Work to complete: Retype the material word for word, starting at the line that contains "Click the Realtime-Spy" and ending at the line that contains "should pyautogui.click(x=363, y=173).", with both of those lines included.

Exercise inputs:

□ □ □ □ □

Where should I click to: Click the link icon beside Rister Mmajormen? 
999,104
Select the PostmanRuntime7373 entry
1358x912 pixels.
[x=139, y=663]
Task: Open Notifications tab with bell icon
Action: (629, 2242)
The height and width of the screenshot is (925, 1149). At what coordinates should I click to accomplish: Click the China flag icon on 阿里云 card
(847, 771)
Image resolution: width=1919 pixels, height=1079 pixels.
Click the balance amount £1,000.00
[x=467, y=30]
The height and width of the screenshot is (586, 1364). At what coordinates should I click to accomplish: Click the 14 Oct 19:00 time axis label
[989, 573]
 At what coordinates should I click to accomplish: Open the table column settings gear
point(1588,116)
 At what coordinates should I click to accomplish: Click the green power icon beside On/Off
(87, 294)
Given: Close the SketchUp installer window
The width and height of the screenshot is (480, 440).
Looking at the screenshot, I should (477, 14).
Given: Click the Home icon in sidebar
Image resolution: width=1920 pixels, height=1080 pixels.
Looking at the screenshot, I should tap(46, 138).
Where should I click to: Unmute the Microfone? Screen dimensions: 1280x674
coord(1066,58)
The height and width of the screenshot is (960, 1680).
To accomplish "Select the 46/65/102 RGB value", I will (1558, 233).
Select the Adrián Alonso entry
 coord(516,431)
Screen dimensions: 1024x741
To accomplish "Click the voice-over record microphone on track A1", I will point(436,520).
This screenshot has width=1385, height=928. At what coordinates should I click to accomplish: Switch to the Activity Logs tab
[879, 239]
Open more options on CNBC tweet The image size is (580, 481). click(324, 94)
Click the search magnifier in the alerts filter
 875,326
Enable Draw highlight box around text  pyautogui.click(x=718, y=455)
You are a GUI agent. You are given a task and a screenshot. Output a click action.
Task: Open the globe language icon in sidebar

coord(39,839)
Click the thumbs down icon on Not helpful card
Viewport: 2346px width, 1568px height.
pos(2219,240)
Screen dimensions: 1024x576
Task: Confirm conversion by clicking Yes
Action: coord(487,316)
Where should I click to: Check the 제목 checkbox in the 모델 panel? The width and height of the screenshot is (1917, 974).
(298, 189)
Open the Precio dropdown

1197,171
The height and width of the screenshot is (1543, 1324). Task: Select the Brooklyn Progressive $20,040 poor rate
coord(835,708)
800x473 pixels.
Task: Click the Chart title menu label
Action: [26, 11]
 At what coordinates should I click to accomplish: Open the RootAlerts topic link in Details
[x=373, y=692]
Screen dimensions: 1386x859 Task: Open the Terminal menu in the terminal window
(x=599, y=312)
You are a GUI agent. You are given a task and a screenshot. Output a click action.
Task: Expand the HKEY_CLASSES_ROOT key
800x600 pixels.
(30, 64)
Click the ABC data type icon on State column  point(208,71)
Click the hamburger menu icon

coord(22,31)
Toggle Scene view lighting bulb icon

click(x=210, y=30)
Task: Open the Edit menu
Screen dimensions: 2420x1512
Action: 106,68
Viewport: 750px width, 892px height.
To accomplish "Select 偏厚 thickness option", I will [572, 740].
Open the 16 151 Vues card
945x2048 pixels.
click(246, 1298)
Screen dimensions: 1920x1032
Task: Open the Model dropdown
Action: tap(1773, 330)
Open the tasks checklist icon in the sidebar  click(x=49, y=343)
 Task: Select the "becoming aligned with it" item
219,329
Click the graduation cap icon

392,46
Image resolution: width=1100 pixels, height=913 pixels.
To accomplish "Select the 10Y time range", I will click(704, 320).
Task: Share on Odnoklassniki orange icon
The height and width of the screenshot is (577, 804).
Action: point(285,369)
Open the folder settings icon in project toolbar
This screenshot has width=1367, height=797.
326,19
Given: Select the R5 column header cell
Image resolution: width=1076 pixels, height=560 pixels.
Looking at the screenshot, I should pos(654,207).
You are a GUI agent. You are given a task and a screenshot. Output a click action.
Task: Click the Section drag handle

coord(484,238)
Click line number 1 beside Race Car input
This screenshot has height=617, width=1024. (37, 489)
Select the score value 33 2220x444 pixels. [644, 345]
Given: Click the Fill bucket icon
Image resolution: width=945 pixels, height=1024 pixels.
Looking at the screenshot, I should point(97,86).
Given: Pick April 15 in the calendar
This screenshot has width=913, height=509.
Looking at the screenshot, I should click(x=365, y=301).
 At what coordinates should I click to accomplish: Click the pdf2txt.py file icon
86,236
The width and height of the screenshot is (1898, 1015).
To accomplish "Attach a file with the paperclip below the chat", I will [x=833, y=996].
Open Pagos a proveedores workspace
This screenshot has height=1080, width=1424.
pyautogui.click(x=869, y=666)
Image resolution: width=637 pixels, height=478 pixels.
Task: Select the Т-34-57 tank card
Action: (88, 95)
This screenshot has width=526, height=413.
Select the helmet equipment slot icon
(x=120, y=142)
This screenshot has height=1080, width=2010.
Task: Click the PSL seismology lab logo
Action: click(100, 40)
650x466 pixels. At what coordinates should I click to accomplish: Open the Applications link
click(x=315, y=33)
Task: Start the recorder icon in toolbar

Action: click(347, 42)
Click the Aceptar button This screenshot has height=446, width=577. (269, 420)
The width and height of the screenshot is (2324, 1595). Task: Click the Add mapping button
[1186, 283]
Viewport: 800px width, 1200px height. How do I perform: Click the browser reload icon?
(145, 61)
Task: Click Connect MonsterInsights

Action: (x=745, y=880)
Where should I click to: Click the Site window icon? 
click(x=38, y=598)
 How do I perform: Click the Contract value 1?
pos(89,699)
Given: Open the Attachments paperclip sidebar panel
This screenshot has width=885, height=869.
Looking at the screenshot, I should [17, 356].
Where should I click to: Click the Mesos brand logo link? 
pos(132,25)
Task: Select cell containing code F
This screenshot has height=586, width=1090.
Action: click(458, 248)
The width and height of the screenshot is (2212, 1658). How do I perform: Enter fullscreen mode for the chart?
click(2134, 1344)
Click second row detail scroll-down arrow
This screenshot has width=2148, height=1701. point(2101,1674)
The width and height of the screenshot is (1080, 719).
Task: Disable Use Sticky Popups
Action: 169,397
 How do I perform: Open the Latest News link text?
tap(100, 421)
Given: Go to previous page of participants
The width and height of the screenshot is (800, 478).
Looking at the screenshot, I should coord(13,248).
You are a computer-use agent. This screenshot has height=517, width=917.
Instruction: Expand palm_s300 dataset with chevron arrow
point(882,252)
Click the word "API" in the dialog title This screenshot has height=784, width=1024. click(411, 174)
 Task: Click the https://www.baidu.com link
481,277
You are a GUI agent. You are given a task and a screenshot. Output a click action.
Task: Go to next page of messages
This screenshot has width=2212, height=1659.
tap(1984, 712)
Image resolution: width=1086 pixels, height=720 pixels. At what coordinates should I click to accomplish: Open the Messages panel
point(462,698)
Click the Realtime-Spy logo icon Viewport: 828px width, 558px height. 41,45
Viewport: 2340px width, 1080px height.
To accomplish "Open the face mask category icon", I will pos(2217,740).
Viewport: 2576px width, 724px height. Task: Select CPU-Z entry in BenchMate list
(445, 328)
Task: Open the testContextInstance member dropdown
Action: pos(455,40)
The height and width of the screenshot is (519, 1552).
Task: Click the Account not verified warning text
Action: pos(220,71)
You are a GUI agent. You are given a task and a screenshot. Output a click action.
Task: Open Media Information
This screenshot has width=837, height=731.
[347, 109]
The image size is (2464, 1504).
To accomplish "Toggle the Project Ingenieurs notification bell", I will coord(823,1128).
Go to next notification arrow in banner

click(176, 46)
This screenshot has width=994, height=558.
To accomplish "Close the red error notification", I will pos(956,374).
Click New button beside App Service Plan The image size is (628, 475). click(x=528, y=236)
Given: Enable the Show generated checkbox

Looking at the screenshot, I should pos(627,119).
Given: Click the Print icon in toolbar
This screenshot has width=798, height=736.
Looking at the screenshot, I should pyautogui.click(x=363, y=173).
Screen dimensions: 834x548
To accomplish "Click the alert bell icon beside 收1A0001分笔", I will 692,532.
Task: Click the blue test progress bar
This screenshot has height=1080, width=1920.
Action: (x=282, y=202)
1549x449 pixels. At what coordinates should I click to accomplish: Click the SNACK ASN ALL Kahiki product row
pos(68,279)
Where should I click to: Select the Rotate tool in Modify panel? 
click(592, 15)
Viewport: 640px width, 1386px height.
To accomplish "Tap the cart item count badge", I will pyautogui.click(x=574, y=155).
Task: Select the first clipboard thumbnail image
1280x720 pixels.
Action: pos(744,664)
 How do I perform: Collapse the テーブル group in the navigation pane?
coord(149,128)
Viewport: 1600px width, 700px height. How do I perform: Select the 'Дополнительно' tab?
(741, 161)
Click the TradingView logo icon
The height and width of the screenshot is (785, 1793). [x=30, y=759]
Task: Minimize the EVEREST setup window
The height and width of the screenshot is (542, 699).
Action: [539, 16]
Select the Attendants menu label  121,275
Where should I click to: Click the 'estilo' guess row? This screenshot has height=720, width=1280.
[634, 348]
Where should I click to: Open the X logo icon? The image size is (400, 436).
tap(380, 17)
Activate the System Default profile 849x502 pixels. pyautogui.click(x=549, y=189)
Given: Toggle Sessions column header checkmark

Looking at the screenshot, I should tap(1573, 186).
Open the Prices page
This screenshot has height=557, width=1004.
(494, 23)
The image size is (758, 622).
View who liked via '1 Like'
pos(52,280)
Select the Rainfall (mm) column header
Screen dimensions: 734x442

□ □ □ □ □

Answer to this task:
Click the Realtime-Spy logo icon Viewport: 828px width, 558px height. 41,45
Viewport: 2340px width, 1080px height.
To accomplish "Open the face mask category icon", I will pos(2217,740).
Viewport: 2576px width, 724px height. Task: Select CPU-Z entry in BenchMate list
(445, 328)
Task: Open the testContextInstance member dropdown
Action: pos(455,40)
The height and width of the screenshot is (519, 1552).
Task: Click the Account not verified warning text
Action: pos(220,71)
You are a GUI agent. You are given a task and a screenshot. Output a click action.
Task: Open Media Information
This screenshot has width=837, height=731.
[347, 109]
The image size is (2464, 1504).
To accomplish "Toggle the Project Ingenieurs notification bell", I will coord(823,1128).
Go to next notification arrow in banner

click(176, 46)
This screenshot has width=994, height=558.
To accomplish "Close the red error notification", I will pos(956,374).
Click New button beside App Service Plan The image size is (628, 475). click(x=528, y=236)
Given: Enable the Show generated checkbox

Looking at the screenshot, I should pos(627,119).
Given: Click the Print icon in toolbar
This screenshot has width=798, height=736.
Looking at the screenshot, I should pyautogui.click(x=363, y=173).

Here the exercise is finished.